Records from a dataset

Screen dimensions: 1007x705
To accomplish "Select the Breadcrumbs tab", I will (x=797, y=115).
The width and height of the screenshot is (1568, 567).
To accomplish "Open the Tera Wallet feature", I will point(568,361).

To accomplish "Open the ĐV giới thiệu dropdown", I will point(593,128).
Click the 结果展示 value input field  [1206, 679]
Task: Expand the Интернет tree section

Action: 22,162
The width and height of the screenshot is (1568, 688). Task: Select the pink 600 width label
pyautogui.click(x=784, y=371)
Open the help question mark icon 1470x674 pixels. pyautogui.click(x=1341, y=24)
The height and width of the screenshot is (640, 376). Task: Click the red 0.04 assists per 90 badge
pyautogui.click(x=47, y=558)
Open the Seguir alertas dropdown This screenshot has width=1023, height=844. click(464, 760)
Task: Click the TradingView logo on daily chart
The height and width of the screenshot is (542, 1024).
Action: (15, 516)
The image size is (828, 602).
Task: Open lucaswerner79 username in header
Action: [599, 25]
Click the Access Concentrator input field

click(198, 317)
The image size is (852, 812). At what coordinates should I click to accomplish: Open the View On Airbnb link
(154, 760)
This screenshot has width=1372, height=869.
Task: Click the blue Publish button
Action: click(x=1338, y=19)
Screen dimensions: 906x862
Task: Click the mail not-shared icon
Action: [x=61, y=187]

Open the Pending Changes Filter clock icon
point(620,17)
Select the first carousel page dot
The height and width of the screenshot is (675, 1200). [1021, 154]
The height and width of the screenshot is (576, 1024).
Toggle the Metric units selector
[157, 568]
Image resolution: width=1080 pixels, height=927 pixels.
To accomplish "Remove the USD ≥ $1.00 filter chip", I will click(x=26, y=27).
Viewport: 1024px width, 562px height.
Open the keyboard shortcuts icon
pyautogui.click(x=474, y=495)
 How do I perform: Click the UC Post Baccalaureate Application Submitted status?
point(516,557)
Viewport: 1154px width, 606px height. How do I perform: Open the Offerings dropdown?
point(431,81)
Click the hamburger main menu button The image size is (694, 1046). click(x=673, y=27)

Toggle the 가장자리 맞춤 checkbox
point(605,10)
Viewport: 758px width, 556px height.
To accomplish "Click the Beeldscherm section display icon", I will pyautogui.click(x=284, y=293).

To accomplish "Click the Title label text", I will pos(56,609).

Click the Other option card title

## Work item
In the records above, locate each line with the word "will". Copy all such lines.

## Reply to the task
To accomplish "Select the Breadcrumbs tab", I will (x=797, y=115).
To accomplish "Open the Tera Wallet feature", I will point(568,361).
To accomplish "Open the ĐV giới thiệu dropdown", I will point(593,128).
To accomplish "Remove the USD ≥ $1.00 filter chip", I will click(x=26, y=27).
To accomplish "Click the Beeldscherm section display icon", I will pyautogui.click(x=284, y=293).
To accomplish "Click the Title label text", I will pos(56,609).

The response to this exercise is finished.